In the middle of a clearing was a basin. Rain hit it, but the water didn't ripple at all. She stood over it, holding her hair away with one trembling hand.
With exceptional reverence in her countenance and voice, she asked, "What will become of my father?" The world answered her with glowing image for her eyes only. Then she whispered piously, "What will happen to my mother?" Again, her question was answered, only with sound for her ears this time. The wood itself remained the quiet hush of a rainstorm and the echoes of the crashing of waves over rocks.
Then she straightened her back and asked to the skies, "What is my fate?"

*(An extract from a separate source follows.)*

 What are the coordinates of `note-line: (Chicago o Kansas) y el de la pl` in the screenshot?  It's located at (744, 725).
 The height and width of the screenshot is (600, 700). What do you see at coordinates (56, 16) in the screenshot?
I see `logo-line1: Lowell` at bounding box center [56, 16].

Nothing. "Please?" Still no answer. "Why?"
Figures appeared all around her- those who had died from the shipwrecks at the cliffs, and those who had arrived to ask the same questions she posed now. Tears mingled with raindrops on Niamh's cheeks as she grew frustrated. Sounds became muffled when She arrived. A Goddess, cloaked in white and light, glided into the clearing, approaching the young woman with only one intent. She stood across the basin from Niamh, close enough to see the bottom half of her flawless face. A long finger floated up in front of blood-colored lips in the sign to remain quiet. This hand then descended to touch the surface of the water. It finally rippled, creating a number of images, each quite different and all only for Niamh's eyes.
Suddenly, the girl understood the reason she had not been allowed to see her own destiny. "Thank you," she whispered to thin air. The Goddess had disappeared, save for a single lotus remaining where she had stood.
Thus satisfied, the girl left the way she came, braving the wrath of the avaricious sea once again.